August 2020 — With year-over-year growth for the last decade, the Port of San Diego is expecting the busiest summer in year for their breakbulk and project cargo business despite the current situation with COVID-19. “We don’t anticipate a drop off in breakbulk and project cargo,” said the Port’s Joel Valenzuela, Director of Maritime, “but if the effects of COVID-19 extend for another year, we would be negatively affected.” Valenzuela added that container business with Dole Fresh Fruit Company continues to do well.
The ongoing COVID-19 crisis has had a somewhat delayed impact on Ro/Ro cargo, in that most inbound Ro/Ro vessels require a 15 to 30-day voyage from their origin port prior to reaching National City Marine Terminal (NCMT). As the crisis progressed in Europe and Asia, existing port stock from those areas continued to be loaded and dispatched to North America.
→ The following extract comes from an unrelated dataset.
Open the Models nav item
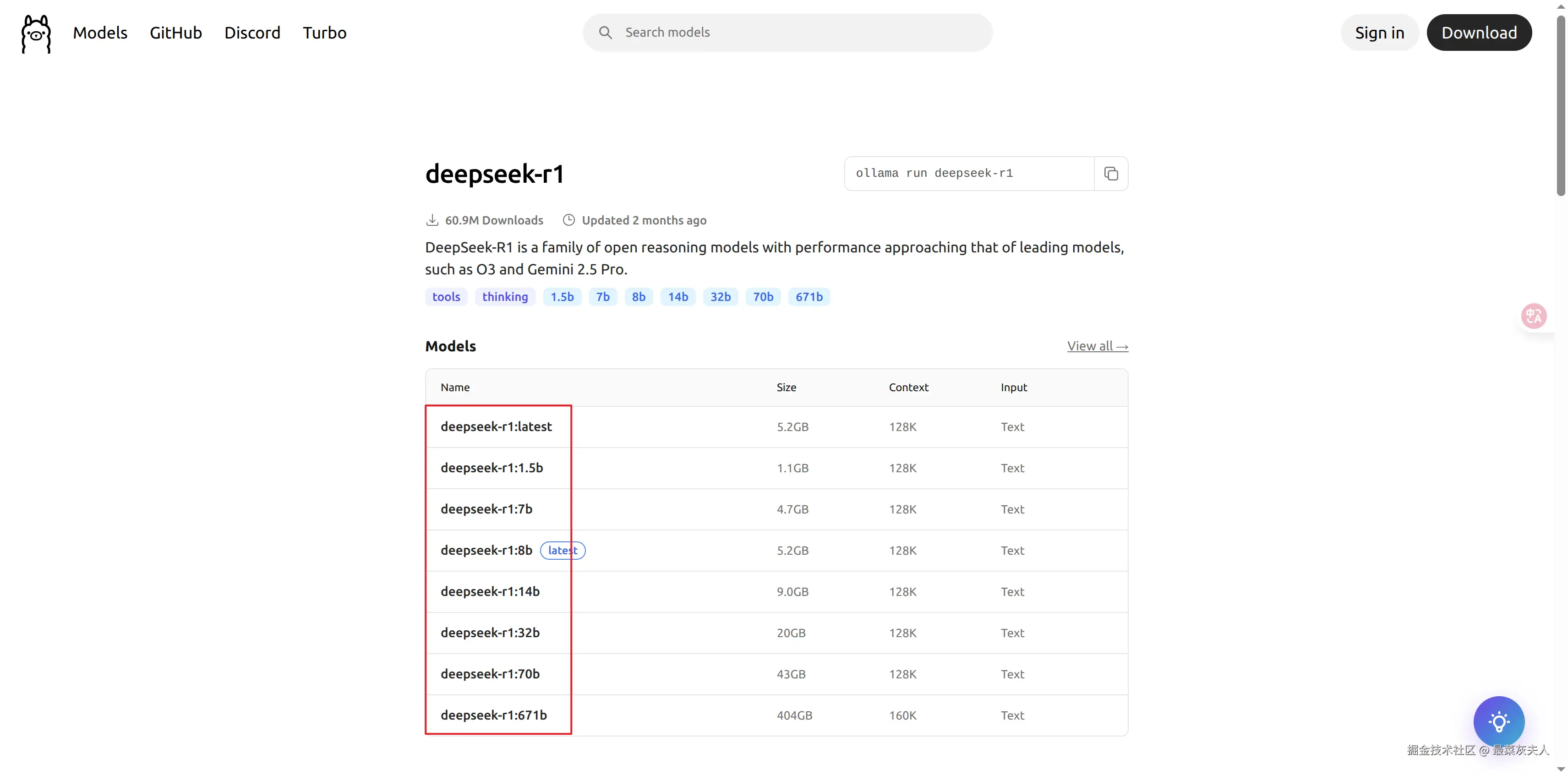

Only after the pandemic escalated to serious levels in the origin countries in Asia and Europe did vessel loading slow down, and in the case of Europe, cease altogether for a brief period. NCMT continued to receive a steady stream of inbound Ro/Ro vessels throughout March and mid-April, which gradually began to slow in late April and early May.
As the last of the vessels loaded at origin and dispatched during the pre and early COVID-19 periods are arriving, Europe has begun to re-open manufacturing plants, and will likely begin loading and dispatching vehicles in the coming weeks. Thus, there may be a 15 to 30-day lag period, between the last of the pre and early COVID-19 period vessels, and the more recent vessels carrying newly restarted production from Europe.
Several of the Asian countries never actually ceased manufacturing and shipping of vehicles through COVID-19, although they may have reduced volumes somewhat. Therefore, the Asia-to-NCMT volumes never really stopped, they just reduced for four to eight weeks.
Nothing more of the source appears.